─── DATA SHOWN

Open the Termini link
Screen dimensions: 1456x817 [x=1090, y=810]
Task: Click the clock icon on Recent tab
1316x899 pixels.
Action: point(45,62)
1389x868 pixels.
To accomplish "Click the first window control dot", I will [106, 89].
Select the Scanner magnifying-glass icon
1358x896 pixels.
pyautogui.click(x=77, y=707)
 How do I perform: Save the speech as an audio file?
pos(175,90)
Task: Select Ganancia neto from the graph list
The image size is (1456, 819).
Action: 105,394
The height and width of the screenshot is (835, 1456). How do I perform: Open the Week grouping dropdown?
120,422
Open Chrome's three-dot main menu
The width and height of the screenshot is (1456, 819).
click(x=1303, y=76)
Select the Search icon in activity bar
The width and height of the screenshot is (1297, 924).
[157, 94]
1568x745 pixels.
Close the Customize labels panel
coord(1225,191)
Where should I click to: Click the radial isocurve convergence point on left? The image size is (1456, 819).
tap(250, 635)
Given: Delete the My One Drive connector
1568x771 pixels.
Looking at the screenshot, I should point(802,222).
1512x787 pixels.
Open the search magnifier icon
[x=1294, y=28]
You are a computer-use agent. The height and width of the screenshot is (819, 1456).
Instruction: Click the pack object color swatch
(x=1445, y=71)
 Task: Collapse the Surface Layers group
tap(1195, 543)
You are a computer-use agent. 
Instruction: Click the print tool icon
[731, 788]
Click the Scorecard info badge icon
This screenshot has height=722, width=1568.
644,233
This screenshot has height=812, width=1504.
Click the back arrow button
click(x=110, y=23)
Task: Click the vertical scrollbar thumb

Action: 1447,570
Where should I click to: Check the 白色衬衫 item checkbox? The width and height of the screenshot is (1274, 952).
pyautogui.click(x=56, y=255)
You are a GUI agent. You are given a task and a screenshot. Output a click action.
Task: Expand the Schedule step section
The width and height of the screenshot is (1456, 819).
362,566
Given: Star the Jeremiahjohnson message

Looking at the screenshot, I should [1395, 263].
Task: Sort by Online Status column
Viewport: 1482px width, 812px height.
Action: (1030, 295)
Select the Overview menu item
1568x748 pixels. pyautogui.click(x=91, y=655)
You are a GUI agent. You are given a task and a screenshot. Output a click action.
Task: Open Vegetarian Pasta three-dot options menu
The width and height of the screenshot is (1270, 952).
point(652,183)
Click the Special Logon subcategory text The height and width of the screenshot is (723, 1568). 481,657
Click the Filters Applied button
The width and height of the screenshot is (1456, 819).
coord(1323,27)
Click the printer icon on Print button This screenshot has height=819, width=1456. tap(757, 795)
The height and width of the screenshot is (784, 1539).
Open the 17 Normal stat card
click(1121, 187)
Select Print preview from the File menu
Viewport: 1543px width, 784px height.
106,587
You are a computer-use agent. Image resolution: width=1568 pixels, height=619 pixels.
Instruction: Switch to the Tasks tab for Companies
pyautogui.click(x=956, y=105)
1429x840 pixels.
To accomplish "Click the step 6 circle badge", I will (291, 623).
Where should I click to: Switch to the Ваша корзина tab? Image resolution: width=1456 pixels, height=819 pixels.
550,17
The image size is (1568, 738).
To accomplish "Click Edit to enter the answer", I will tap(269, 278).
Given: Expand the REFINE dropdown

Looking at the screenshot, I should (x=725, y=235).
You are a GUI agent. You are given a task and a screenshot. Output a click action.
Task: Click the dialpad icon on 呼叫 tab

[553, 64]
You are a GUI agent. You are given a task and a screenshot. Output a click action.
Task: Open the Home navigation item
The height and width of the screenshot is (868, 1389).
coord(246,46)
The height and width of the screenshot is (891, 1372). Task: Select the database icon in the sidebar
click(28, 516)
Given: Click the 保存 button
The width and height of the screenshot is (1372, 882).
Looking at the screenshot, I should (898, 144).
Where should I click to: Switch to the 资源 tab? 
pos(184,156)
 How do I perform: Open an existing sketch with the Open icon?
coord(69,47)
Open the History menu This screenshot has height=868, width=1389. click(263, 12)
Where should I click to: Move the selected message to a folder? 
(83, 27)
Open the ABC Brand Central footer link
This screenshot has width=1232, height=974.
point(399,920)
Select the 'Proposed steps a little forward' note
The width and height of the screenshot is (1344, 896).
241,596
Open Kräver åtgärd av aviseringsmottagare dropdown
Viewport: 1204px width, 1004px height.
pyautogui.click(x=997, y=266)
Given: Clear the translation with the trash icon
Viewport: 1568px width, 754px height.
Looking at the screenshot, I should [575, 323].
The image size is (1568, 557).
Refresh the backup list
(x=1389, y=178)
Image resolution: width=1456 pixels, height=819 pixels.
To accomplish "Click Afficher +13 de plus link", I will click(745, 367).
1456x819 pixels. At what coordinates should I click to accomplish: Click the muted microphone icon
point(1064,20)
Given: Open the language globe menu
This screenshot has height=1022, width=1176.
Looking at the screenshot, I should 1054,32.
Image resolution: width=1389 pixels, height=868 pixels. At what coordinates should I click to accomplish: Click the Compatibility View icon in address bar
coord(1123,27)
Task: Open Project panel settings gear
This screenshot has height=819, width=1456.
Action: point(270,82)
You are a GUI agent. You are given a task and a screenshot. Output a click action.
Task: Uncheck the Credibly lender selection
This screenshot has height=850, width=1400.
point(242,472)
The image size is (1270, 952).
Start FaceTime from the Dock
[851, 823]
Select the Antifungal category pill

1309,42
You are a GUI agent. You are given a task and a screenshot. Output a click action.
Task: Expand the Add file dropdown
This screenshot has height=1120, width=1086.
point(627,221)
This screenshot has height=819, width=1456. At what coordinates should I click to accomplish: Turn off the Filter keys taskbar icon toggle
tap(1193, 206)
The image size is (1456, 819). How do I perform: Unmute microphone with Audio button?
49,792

──────

= PROBLEM =
Look for the string "will" in the entries above. Copy every line that has it.

= TASK ANSWER =
To accomplish "Click the first window control dot", I will [106, 89].
To accomplish "Click the step 6 circle badge", I will (291, 623).
To accomplish "Click Edit to enter the answer", I will tap(269, 278).
To accomplish "Click Afficher +13 de plus link", I will click(745, 367).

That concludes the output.